====== INPUT MATERIAL ======

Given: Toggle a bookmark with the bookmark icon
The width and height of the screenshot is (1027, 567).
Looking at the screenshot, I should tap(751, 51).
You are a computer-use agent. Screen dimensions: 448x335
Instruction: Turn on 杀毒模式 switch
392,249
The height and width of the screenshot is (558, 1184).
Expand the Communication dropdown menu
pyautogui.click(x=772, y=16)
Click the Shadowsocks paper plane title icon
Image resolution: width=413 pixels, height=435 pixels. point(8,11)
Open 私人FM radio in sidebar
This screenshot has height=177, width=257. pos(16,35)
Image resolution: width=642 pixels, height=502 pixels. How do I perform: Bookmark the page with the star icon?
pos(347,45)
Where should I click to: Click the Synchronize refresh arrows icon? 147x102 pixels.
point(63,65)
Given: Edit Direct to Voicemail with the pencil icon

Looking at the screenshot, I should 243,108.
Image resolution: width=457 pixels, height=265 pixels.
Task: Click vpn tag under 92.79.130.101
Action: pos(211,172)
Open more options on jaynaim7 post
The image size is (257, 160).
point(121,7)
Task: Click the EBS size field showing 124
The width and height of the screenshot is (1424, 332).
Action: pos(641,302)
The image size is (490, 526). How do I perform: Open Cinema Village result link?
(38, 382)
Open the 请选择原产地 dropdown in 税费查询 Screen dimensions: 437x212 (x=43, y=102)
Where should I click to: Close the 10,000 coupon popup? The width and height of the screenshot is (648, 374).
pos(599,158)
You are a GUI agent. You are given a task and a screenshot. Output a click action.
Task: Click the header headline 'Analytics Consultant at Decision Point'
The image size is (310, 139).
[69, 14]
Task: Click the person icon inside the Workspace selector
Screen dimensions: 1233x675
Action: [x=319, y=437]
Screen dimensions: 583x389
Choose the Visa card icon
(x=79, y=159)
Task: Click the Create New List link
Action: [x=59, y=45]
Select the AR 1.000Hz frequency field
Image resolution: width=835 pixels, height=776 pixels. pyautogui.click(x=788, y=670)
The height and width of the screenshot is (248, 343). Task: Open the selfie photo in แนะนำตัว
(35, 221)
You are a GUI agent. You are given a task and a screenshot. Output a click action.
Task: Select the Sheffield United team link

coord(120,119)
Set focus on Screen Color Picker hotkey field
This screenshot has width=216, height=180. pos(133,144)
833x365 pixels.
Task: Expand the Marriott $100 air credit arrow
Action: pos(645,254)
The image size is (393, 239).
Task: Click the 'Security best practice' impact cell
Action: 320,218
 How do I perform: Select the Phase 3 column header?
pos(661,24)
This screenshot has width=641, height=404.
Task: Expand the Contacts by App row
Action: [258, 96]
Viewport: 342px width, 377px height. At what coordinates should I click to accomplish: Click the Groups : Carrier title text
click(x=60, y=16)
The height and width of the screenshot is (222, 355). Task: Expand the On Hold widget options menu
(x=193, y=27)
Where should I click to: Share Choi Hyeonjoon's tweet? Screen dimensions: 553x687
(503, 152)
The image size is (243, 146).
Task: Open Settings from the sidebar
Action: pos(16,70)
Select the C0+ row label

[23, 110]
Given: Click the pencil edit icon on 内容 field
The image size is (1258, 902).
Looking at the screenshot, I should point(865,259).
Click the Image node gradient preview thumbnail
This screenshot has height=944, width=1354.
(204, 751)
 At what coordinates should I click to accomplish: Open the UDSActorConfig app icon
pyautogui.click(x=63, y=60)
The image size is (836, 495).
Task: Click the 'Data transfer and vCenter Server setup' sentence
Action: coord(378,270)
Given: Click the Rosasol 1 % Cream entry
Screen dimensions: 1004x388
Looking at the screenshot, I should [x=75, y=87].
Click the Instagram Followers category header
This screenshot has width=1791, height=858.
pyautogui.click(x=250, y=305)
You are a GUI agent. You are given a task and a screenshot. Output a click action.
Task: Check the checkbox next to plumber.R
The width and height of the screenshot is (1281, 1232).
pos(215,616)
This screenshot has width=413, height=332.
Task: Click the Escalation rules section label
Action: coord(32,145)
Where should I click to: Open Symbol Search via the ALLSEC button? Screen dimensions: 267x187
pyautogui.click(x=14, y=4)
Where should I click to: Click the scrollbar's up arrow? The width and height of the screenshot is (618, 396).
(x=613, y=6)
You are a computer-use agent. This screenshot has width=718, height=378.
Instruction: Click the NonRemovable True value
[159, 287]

======

**TASK STATEMENT**
Starting with the line that contains "Instruction: Click the", return every line through the last one of the records, exactly as written.

**ANSWER SPACE**
Instruction: Click the NonRemovable True value
[159, 287]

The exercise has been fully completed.